Home Health Care News / By Joyce Famakinwa
 
On Wednesday, the Senate Special Committee on Aging Chairman, Sen. Bob Casey (D-Pa.), held a hearing to highlight the importance of home- and community-based services (HCBS) for seniors and people with disabilities.
 
He also attempted to explain the broader impact that investment in the sector can have.
 
“Underinvestment in caregiving affects all of us — it even hurts our economy,” Casey said during the hearing. “Without access to this care, many people, usually women, are forced to leave the workforce to care for a loved one. An investment in home-based care is an investment in families and our nation. It will help people get back to work. It gives families … peace of mind.”
 
Building on Casey’s point about informal caregivers often having to step in to care for seniors, Sen.
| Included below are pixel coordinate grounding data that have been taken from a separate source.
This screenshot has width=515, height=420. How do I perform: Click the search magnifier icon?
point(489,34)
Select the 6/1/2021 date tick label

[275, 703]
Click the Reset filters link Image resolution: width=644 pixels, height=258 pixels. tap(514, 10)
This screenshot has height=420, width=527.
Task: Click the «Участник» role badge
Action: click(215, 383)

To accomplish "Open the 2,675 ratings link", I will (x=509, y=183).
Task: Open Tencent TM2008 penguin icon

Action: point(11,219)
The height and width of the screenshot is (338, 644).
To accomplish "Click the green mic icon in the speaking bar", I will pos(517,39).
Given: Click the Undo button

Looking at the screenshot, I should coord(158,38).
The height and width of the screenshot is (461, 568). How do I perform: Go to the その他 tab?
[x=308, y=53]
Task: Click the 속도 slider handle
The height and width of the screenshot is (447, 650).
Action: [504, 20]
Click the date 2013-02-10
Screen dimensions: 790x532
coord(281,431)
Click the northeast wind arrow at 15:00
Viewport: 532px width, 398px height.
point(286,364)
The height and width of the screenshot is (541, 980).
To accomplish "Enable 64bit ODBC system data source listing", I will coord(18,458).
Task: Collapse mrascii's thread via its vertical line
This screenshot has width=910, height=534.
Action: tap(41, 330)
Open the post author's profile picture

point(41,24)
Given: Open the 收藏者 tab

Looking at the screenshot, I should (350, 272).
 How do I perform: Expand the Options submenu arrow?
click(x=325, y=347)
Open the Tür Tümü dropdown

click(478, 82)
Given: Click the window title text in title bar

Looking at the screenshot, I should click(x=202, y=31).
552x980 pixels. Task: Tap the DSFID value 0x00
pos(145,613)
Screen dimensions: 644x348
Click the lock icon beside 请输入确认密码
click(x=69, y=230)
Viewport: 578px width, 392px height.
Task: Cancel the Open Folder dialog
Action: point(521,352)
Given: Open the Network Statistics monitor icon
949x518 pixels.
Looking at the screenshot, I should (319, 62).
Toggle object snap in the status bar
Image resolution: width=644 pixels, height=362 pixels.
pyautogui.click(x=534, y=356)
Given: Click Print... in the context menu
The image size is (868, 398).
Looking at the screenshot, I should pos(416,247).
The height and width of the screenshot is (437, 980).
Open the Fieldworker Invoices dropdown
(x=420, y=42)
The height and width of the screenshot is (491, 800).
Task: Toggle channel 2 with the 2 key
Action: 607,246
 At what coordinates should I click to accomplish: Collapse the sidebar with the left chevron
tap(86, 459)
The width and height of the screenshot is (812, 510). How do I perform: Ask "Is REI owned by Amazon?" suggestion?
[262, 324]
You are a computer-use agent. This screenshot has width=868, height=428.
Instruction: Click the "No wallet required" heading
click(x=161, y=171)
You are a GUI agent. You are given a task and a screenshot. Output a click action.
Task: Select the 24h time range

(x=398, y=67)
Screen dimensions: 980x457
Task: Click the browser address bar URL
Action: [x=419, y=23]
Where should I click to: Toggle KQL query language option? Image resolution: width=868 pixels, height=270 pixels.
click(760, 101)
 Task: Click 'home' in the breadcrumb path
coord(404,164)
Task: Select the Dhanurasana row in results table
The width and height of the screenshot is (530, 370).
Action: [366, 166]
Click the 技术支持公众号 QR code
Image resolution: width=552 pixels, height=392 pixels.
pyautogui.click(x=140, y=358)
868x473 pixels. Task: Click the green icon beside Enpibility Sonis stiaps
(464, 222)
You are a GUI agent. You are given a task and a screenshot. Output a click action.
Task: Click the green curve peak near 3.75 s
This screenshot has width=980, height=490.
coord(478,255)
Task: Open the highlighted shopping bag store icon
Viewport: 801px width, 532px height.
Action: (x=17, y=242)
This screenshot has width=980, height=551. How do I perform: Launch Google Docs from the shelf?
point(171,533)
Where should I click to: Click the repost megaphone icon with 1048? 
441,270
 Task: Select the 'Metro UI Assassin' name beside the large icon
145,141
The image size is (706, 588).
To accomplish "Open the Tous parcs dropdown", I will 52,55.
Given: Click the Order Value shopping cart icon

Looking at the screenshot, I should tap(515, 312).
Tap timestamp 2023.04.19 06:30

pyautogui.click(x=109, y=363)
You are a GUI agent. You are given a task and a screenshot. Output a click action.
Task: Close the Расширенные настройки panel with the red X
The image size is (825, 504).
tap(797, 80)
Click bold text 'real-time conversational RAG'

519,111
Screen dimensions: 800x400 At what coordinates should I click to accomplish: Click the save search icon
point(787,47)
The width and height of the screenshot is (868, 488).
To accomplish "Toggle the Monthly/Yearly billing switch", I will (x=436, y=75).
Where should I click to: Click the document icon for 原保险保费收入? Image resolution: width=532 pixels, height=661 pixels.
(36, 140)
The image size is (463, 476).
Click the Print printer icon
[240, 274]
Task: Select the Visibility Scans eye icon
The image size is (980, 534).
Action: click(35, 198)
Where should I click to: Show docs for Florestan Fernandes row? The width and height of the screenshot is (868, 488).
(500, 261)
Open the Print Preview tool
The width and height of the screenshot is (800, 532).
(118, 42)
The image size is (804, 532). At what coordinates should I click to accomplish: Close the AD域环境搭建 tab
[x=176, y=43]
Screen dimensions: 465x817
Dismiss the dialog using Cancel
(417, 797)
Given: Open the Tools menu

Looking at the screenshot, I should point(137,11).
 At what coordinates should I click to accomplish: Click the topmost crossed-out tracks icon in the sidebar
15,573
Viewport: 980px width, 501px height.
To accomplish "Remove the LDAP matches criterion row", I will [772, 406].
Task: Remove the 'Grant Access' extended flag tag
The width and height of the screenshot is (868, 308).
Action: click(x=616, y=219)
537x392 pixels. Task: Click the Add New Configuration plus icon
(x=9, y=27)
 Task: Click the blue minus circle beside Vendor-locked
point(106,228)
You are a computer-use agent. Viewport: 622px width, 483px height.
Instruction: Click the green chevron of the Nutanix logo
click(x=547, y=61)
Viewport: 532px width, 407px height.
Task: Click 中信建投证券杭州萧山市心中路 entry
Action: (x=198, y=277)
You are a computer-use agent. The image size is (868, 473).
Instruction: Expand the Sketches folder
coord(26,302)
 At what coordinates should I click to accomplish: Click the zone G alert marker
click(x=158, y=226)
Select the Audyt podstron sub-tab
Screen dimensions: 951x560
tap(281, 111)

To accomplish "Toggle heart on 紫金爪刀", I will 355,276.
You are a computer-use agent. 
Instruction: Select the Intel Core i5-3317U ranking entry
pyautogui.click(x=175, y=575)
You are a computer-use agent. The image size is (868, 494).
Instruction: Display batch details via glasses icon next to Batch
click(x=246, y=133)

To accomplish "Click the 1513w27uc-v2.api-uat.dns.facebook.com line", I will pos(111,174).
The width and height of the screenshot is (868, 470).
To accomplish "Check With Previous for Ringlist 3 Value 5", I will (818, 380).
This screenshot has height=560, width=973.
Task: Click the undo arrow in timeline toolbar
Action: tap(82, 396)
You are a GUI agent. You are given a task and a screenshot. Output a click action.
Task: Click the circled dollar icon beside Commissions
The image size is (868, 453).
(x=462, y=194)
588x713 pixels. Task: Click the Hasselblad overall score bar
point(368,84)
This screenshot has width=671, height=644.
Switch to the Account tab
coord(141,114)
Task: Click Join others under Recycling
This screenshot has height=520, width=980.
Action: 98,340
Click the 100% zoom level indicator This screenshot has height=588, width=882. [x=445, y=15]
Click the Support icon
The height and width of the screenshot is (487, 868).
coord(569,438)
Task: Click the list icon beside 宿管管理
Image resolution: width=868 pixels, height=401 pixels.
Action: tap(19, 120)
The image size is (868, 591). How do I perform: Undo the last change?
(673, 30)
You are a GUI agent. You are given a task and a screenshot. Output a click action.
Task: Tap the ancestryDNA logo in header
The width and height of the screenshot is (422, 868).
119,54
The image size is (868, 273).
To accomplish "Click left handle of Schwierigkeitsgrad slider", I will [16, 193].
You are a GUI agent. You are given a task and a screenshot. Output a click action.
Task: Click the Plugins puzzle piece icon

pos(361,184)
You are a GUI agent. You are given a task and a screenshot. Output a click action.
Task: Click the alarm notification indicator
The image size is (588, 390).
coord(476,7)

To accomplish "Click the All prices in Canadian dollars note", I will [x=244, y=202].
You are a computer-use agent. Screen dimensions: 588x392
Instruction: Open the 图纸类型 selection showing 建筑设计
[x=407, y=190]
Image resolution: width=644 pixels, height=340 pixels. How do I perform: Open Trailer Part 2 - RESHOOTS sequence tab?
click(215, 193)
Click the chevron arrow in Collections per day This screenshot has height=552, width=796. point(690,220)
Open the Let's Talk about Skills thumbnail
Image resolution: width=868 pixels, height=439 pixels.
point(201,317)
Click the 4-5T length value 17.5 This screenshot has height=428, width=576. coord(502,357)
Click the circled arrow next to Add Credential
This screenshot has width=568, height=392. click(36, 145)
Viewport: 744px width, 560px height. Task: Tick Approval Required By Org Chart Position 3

Tim Scott (R-S.C.) — ranking member of the Special Committee on Aging — noted that these individuals provide over 75% of caregiving in the U.S.
 
In his opening remarks, Casey also exlpained that HCBS investment would address the issue of caregivers, the majority of whom are women of color, being underpaid.
 
“These workers provide essential care,” he said. “An investment in home- and community-based services would give these hard-working women, or I should say mostly women, the opportunity to better support their own families and their communities.”
 
Indeed, across the U.S., the median wage for caregivers is lower than that of other jobs with similar entry-level requirements, such as janitors, retail salespersons and customer service representatives.
 
In 2019, direct care workers earned a median hourly wage of $12.80, a small improvement from $12.61 in 2009, according to data from PHI.
 
In order to address the growing number of Americans who need assistance with daily activities, but who prefer to receive care in their home or community, continued bipartisan collaboration is necessary, according to Lisa Harootunian, associate director of the health program at the Bipartisan Policy Center (BPC).